_What is asked:_
- a) In the passage on counterfactual explanations, why is normalized L1 distance often chosen as the distance metric?
- b) Can you resume the passage on counterfactual explanations, writing the section that follows its last heading, "Robustness of Counterfactual Explanations"?

_Reading passage:_
The minimum distance objective targets the minimum effort by the end user to achieve a change, which corresponds to the basic requirement of proximity mentioned in Section 1. In the literature, normalised $L_{1}$ distance is often adopted as the distance metric because it induces changes in fewer features in the CE Wachter et al. (2017). However, methods that find such plain CEs usually result in unrealistic combinations of features, or outliers to the underlying data distribution of the training dataset. A plausible CE avoids these issues and is formally defined as follows:

Definition 2.

(Plausible CE) Given a NN $\mathcal{M}_{\Theta}$ and an input $x\in\mathcal{X}$ such that $\mathcal{M}_{\Theta}(x)<0$ , a distance metric $dist:\mathbb{R}^{d}\times\mathbb{R}^{d}\rightarrow\mathbb{R}^{+}$ and some plausible region $\mathcal{X}_{plaus}\subseteq\mathbb{R}^{d}$ , a plausible CE is an $x^{\prime}$ such that:

	$\displaystyle\operatorname*{arg\,min}_{x^{\prime}}$	$\displaystyle\text{ }dist(x,x^{\prime})$
	subject to	$\displaystyle\quad\mathcal{M}_{\Theta}(x^{\prime})\geq 0,\quad x^{\prime}\in\mathcal{X}_{plaus}$

The plausible region $\mathcal{X}_{plaus}$ may be used to eliminate any unrealistic feature values (e.g. a value of 0.95 for a discrete feature), or to indicate a densely populated region that is close to the data manifold of the training dataset. Additionally, it may also include some actionability considerations, such as restricting immutable attributes (e.g. avoiding suggesting changes in gender) or specifying some relations between input features (e.g. obtaining a doctoral degree should also cost the user at least 4 years).

Robustness of Counterfactual Explanations.

_Recorded information:_
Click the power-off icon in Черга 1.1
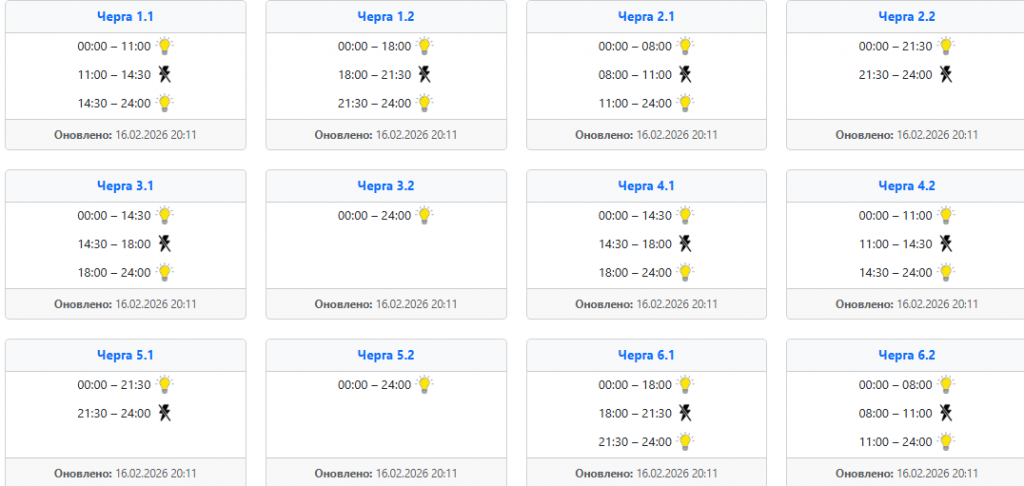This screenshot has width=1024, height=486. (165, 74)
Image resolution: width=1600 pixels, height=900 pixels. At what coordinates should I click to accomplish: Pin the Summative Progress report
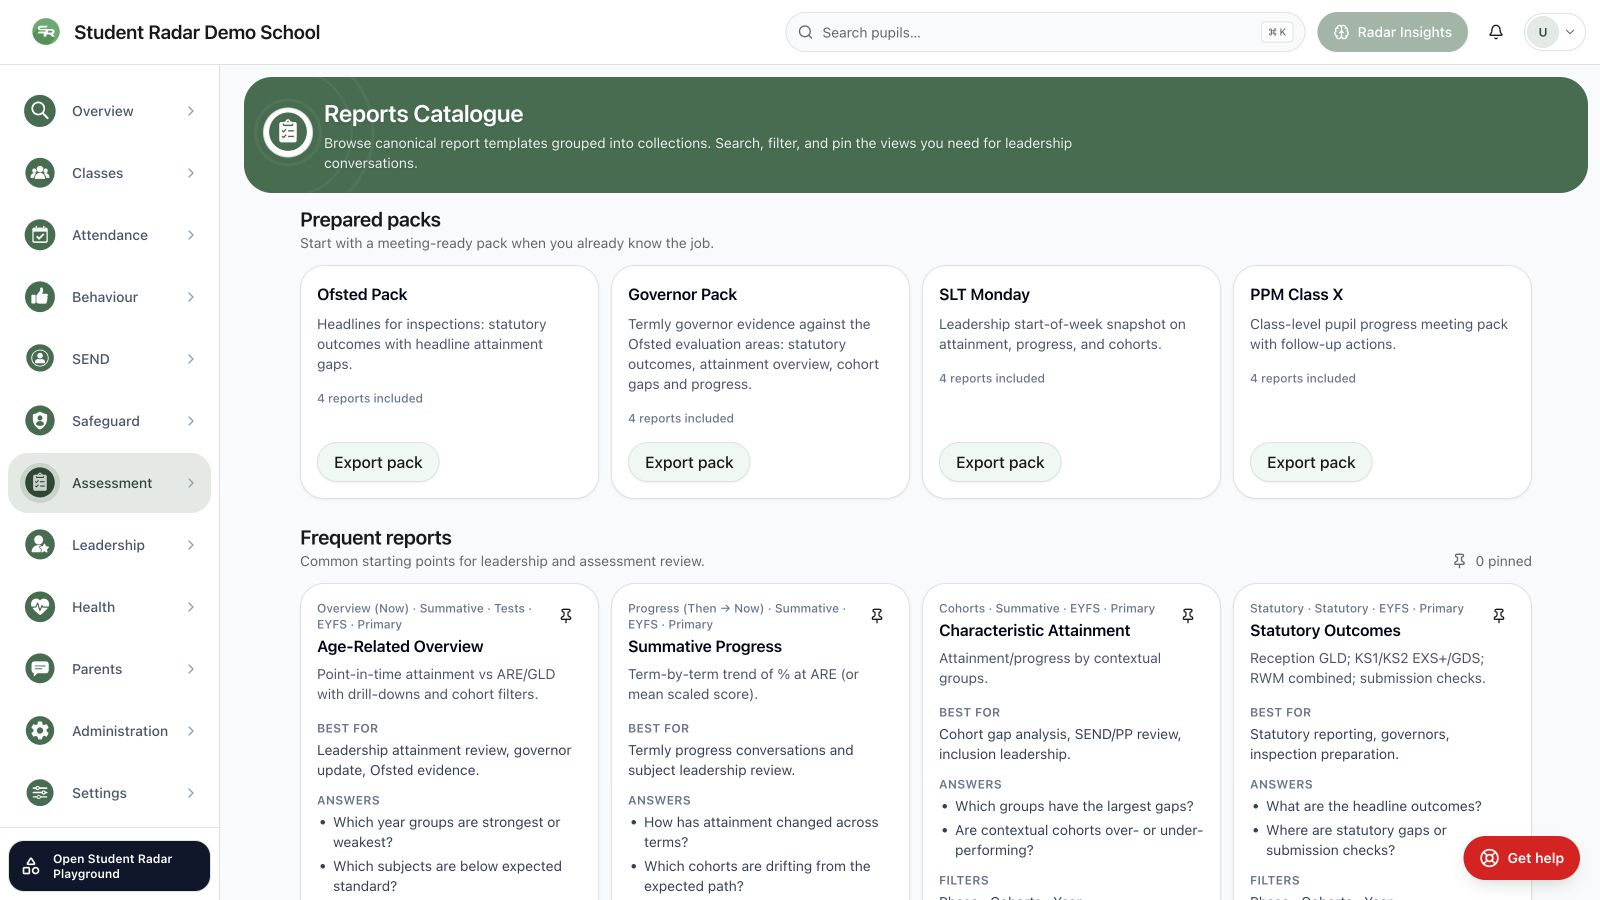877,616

_Task-by-task answers:_
- a) Because it induces changes in fewer features in the counterfactual explanation.

- b)
Studies have shown that CEs found by the above formulations are readily invalidated when small changes occur in the model parameters of the NNs. We formalise this in the following and begin by introducing a distance measure between two NNs and a definition of model shift. Note that Definitions 3 to 7 are adapted from Jiang et al. (2023).

Definition 3.

(Distance between two NNs) Consider two NNs $\mathcal{M}_{\Theta}$ , $\mathcal{M}_{\Theta^{\prime}}$ of the same architecture characterised by parameters $\Theta$ and $\Theta^{\prime}$ . For $0\leq p\leq\infty$ , the p-distance between $\mathcal{M}_{\Theta}$ and $\mathcal{M}_{\Theta^{\prime}}$ is $d_{p}(\mathcal{M}_{\Theta},\mathcal{M}_{\Theta^{\prime}})=\lVert\Theta-\Theta^{\prime}\rVert_{p}$ .

Definition 4.

(Bounded model shifts) Given a NN $\mathcal{M}_{\Theta}$ , $\delta\in\mathbb{R}_{>0}$ and $0\leq p\leq\infty$ , the set of bounded model shifts is defined as $\Delta=\{\mathcal{M}_{\Theta^{\prime}}\mid d_{p}(\mathcal{M}_{\Theta},\mathcal{M}_{\Theta^{\prime}})\leq\delta\}$ .

Certifying Robustness.

Having presented the definitions required to formalise the optimisation problem for finding provably robust and plausible CEs, we now introduce another relevant technique that uses interval abstractions to certify the robustness of CEs. We refer to the certification process as the $\Delta$ -robustness test; this will be used for parts of our method and also as an evaluation metric in the experiments. We assume $p=\infty$ for bounded model shifts $\Delta$ throughout the paper.

Definition 5.

(Interval abstraction of NN) Consider a NN $\mathcal{M}_{\Theta}$ with $\Theta=[\theta_{0},\ldots,\theta_{d}]$ . Given a set of bounded model shifts $\Delta$ , we define the interval abstraction of $\mathcal{M}_{\Theta}$ under $\Delta$ as the model $\mathcal{I}_{(\Theta,\Delta)}:\mathcal{X}\rightarrow\powerset{\mathbb{R}}$ (for $\powerset{\mathbb{R}}$ the set of all closed intervals over $\mathbb{R}$ ) such that:

•

$\mathcal{M}_{\Theta}$ and $\mathcal{I}_{(\Theta,\Delta)}$ have the same architecture;
•

$\mathcal{I}_{(\Theta,\Delta)}$ is parameterised by an interval-valued vector $\bm{\Theta}\!\!=\!\![\bm{\theta}_{0},\!\ldots,\!\bm{\theta}_{d}]$ such that, for $i\in\{0,\ldots,d\}$ , $\bm{\theta}_{i}=[\theta_{i}-\delta,\theta_{i}+\delta]$ , where $\delta$ is the bound in $\Delta$ .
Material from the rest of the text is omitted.